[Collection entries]
● ● ● ● ●
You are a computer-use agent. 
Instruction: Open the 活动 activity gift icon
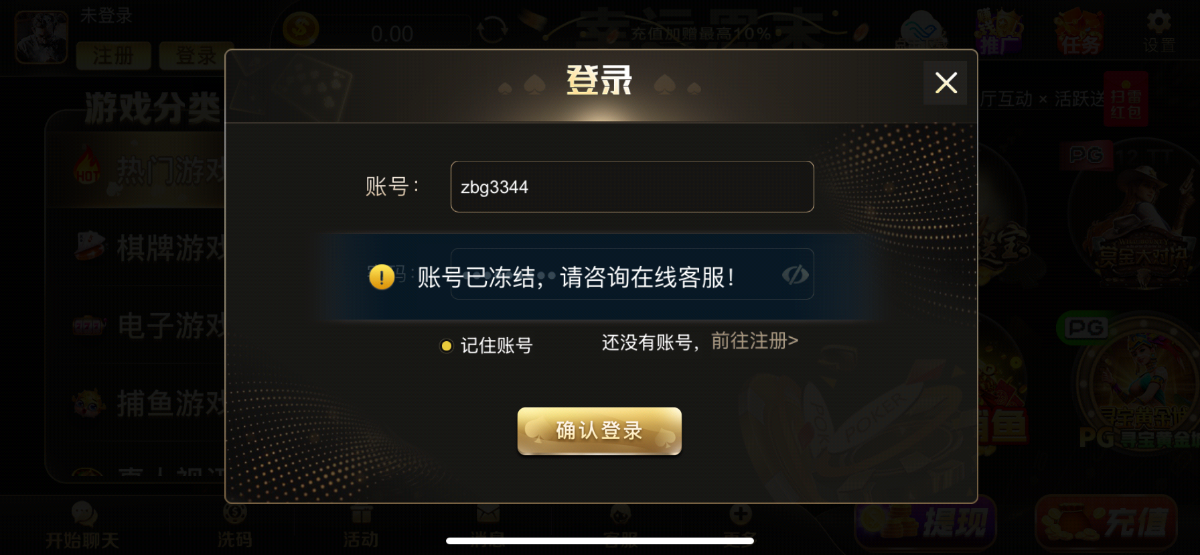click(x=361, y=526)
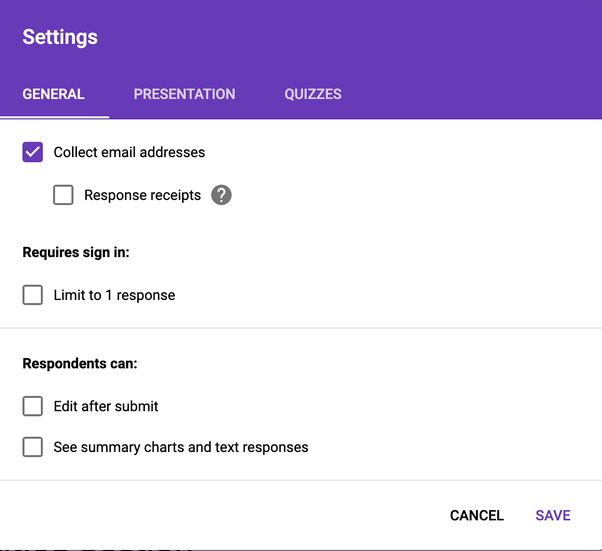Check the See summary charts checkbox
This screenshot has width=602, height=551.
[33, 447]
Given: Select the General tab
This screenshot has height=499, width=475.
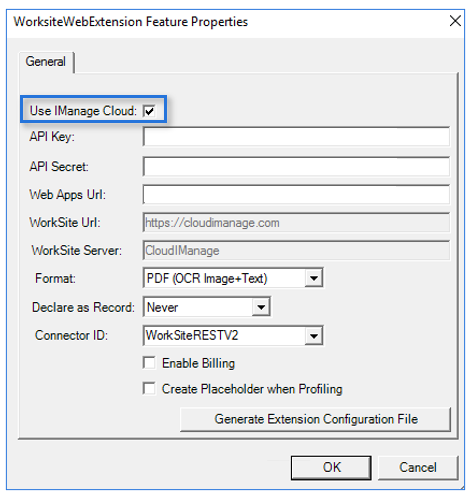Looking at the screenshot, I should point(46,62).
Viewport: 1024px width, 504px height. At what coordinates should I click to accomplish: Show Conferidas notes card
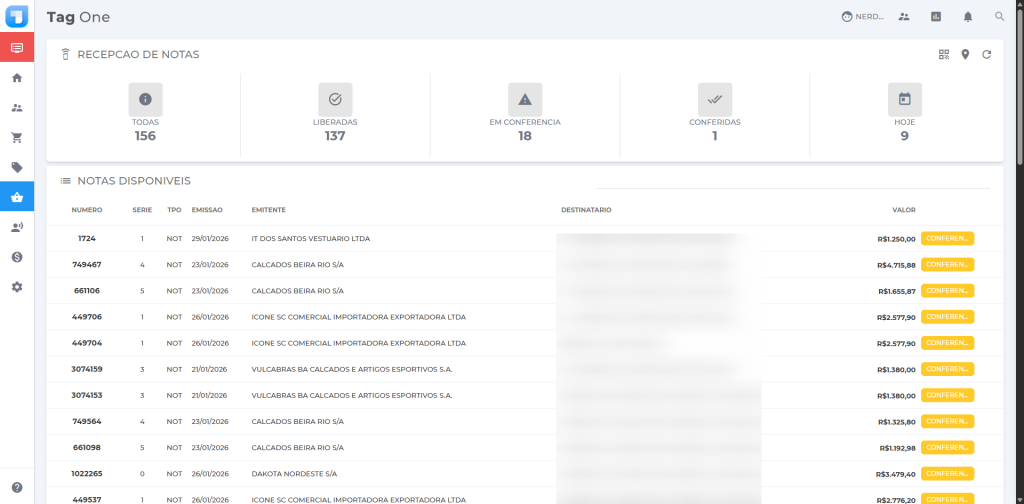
● ● ● ● ●
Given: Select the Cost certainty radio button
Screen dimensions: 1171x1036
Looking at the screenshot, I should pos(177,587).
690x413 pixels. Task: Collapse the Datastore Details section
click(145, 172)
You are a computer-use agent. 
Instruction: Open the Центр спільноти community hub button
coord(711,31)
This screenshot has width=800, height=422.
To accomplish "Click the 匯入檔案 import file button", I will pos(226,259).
● ● ● ● ●
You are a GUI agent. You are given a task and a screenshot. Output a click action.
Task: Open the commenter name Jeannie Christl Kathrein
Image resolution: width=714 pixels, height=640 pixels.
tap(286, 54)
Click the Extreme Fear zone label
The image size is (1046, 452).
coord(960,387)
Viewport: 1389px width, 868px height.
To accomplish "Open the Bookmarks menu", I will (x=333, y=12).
● ● ● ● ●
• **Work required**
Your answer should be a single number: the count of lines in these records that hold the string "will".

• **Exercise answer**
2